• RECORDS FOR THE TASK:

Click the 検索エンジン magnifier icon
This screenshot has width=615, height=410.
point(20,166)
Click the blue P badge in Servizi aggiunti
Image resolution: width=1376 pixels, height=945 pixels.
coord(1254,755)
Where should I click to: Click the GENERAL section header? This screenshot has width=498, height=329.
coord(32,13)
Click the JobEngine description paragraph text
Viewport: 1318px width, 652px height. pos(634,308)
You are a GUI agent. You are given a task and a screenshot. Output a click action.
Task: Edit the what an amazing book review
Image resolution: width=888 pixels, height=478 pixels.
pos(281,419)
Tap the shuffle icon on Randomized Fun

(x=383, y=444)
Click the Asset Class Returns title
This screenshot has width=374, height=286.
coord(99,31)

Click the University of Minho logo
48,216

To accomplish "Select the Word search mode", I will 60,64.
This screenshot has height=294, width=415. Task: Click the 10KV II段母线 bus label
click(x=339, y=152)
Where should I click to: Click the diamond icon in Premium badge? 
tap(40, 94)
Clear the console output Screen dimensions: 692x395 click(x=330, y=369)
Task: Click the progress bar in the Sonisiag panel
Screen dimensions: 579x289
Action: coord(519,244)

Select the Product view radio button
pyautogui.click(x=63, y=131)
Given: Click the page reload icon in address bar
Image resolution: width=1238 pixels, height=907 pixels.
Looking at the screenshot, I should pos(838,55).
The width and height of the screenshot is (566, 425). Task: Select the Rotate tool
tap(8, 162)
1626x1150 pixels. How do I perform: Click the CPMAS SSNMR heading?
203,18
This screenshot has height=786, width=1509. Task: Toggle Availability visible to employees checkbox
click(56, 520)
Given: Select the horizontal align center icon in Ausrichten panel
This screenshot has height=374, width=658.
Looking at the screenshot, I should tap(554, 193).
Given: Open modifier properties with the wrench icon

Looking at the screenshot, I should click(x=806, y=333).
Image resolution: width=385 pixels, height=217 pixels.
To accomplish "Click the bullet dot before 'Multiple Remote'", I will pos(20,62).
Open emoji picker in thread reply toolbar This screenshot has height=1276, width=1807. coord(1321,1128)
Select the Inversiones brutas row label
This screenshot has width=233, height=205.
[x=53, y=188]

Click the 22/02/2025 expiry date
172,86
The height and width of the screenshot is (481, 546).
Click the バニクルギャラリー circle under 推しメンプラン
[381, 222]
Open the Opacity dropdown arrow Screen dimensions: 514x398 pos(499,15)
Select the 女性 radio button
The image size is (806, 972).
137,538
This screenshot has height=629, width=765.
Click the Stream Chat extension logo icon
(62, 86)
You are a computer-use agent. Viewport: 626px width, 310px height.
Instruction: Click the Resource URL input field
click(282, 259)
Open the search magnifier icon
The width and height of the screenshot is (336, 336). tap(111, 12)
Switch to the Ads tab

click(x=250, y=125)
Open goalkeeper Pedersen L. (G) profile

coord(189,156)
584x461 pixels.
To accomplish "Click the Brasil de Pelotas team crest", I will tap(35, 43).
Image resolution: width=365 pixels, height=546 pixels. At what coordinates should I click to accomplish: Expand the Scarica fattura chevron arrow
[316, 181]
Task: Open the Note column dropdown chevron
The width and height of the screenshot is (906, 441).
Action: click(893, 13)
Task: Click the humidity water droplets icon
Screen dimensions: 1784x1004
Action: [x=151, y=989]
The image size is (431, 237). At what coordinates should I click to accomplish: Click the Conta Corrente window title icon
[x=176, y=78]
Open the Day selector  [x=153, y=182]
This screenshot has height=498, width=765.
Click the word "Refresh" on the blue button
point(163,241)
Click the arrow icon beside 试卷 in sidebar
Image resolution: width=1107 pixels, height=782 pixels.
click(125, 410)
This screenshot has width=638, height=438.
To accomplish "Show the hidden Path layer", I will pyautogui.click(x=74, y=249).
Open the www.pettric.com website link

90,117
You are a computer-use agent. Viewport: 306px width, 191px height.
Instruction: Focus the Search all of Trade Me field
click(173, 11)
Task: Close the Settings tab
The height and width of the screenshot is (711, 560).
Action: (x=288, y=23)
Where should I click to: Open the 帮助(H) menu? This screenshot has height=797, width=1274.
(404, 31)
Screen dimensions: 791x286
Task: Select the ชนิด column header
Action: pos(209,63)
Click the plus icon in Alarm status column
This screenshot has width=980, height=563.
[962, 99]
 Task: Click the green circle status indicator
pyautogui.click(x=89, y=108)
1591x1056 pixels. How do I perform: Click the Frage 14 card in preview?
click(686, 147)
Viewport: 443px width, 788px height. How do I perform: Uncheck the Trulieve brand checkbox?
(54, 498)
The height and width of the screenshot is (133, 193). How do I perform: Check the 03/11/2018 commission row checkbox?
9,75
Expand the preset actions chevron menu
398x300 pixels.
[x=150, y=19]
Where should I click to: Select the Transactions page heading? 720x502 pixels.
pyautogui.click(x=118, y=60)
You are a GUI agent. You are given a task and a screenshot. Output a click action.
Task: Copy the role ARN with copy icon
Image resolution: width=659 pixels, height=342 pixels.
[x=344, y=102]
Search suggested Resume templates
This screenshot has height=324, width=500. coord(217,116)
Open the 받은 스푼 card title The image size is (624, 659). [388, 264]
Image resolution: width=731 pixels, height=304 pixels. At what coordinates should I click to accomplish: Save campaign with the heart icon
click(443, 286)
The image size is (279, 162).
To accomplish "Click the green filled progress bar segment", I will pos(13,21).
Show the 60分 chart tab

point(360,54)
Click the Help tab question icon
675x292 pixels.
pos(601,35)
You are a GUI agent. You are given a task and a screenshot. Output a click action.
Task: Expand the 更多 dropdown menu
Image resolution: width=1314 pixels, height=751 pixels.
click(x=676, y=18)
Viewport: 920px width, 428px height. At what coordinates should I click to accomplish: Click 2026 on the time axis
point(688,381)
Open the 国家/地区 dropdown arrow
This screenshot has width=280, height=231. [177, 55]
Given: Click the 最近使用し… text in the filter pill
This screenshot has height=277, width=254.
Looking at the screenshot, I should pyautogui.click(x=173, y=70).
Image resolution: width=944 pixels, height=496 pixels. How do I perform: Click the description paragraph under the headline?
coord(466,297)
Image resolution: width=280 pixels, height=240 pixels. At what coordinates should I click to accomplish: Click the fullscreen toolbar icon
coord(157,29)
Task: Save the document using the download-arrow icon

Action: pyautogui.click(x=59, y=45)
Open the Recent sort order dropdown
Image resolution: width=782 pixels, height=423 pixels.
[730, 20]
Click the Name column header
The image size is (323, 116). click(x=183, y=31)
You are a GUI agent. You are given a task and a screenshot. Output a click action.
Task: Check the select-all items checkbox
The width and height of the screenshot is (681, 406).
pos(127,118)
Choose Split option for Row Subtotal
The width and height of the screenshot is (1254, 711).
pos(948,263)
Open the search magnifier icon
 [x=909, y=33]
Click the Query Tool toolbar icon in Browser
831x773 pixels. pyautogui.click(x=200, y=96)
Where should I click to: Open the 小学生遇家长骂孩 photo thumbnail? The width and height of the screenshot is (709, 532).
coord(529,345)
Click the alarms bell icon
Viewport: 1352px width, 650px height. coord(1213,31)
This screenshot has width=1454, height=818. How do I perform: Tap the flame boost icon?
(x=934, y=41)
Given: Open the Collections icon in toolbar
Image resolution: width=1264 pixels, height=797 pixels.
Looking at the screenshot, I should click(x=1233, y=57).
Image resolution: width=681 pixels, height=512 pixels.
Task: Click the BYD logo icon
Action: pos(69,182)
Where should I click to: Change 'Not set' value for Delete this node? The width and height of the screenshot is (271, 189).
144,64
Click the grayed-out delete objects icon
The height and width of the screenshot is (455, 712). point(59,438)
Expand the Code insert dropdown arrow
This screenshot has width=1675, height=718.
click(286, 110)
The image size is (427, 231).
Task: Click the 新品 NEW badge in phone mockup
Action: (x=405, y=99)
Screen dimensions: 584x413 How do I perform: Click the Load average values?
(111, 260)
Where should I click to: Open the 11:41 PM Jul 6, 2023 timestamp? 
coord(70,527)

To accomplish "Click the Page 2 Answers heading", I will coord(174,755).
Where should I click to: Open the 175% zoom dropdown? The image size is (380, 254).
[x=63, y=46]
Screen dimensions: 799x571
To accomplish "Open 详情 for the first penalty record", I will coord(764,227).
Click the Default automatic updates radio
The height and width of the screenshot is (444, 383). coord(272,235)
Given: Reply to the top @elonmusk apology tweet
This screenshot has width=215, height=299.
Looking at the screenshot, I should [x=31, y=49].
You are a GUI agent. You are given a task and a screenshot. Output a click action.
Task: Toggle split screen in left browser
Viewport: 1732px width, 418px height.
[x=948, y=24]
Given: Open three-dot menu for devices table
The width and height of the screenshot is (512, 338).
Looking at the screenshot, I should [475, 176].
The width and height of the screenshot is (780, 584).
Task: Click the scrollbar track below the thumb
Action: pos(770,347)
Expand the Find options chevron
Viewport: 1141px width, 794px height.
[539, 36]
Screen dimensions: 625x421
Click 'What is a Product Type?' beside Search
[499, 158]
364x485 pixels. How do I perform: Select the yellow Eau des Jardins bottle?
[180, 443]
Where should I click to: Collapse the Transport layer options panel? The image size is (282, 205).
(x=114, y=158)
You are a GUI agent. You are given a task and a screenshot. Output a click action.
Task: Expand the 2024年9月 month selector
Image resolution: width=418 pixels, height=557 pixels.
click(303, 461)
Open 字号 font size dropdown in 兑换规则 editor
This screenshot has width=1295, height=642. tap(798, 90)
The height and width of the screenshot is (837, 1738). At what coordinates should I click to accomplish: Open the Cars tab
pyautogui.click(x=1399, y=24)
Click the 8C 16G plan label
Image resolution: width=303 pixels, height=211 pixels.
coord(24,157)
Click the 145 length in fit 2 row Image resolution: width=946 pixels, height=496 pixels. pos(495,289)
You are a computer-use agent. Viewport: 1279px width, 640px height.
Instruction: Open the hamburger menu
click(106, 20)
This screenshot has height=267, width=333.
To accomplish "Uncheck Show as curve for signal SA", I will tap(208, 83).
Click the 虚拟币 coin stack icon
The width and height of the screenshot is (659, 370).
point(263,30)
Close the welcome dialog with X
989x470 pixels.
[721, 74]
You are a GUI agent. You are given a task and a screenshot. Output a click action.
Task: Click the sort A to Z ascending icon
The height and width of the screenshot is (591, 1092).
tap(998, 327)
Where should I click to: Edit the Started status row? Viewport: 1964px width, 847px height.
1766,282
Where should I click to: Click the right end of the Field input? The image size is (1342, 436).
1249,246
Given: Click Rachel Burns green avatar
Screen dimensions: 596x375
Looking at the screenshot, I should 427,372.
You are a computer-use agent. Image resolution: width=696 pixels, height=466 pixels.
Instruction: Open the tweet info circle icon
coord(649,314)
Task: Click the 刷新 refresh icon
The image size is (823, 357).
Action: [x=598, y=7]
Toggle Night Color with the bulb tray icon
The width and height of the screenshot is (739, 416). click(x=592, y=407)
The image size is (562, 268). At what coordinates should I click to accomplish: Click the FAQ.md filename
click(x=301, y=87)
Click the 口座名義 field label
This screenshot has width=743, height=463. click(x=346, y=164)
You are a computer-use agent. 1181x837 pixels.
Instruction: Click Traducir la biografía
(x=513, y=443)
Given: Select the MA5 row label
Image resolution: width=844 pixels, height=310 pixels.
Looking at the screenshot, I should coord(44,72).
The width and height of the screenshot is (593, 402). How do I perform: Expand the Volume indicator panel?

• EXERCISE DESCRIPTION:
Pick out every line of the listing above that contains the word "blue", copying each one in full. Case counts.

• FINISHED EXERCISE:
Click the blue P badge in Servizi aggiunti
Click the word "Refresh" on the blue button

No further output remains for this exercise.